Holosofx, Inc.
- Company type: Privately held company (Acquired by IBM in 2002)
- Founded: 1990
- Headquarters: El-Segundo, CA, United States
- Key people: Hassan Khorshid Chairman & CEO
- Number of employees: 45 (2002)

= Holosofx =

Holosofx was a privately held company based in El-Segundo, California, United States, that worked in the field of Business Process Management (BPM). IBM acquired Holosofx in 2002.
The software department of Holosofx was based in Cairo, Egypt.

Holosofx was founded in 1990 by Hassan Khorshid who is originally from Egypt.

==Origin of Name==
Holosofx (h ôl ` ô säf ` eks), is derived from the Latin term holop and the Greek term sophic, meaning whole and wisdom, respectively.

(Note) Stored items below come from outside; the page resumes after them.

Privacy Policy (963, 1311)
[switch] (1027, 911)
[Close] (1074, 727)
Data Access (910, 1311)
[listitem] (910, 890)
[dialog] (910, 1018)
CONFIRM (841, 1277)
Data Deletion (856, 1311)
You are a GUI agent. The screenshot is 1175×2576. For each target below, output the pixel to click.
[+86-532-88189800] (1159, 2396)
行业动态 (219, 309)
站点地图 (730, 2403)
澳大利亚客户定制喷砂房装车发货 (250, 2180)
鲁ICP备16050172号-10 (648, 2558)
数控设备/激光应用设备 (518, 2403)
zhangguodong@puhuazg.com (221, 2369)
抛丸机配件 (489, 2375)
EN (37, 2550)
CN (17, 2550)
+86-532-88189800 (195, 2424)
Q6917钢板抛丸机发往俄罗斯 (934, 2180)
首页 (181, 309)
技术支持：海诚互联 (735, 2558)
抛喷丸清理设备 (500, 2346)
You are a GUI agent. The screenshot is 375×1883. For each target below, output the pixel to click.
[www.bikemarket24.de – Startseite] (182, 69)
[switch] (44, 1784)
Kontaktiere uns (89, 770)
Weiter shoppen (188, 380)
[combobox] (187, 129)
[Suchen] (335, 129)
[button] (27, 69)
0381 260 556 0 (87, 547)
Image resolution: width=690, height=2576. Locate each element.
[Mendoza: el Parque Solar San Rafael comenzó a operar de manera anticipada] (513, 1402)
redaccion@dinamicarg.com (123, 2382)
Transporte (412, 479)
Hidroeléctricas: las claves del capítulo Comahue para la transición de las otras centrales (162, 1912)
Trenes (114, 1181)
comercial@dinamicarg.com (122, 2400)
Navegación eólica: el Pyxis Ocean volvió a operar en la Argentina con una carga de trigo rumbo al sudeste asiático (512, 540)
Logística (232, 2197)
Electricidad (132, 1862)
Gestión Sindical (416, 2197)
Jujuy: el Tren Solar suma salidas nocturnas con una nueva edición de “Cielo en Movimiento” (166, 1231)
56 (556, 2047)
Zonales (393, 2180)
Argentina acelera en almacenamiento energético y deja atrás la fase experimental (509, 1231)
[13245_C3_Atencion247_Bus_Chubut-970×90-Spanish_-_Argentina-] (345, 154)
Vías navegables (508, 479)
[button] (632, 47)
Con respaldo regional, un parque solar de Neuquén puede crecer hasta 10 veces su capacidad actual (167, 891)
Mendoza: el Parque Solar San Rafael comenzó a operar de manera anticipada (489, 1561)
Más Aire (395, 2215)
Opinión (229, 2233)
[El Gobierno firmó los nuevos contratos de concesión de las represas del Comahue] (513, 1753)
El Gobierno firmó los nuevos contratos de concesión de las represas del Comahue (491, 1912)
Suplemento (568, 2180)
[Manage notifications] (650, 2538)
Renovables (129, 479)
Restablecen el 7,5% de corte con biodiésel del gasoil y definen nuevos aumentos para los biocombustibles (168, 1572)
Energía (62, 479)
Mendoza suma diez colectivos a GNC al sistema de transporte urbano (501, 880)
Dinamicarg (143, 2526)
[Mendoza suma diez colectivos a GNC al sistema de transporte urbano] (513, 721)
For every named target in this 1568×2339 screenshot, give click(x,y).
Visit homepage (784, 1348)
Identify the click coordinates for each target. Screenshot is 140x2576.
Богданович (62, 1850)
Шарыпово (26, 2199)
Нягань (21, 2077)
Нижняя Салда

This name was chosen because its products and services empower corporations to better understand their business processes, the cumulative wisdom of the organization.

== Products ==
Started in 1990, Holosofx provided Business Process Reengineering and consultation services.

The first software product from Holosofx was a modelling tool originally called BPR, later renamed WF-BPR, and finally BPM Workbench.

In 1997, Holosofx extended its portfolio with its BPM Monitor product

At the time of the acquisition of Holosofx by IBM, Holosofx had a portfolio of three products:
- BPM Workbench
Used for modeling and analysis and composed of the Business Modeler as the core with the UML Transformer (Modeler), Xform Designer, and XML Mapper as extensions.
- BPM Monitor
Used for monitoring business processes in real time
- BPM Workbench Server
Used to share process information via the intranet/Internet.

== Acquisition by IBM ==
Holosofx was acquired by IBM on September 12, 2002.

IBM intended to strengthen its WebSphere business integration infrastructure software by acquiring Holosofx which provides business process management software to Fortune 1000 companies.

Holosofx has had a business relationship with IBM since 1998.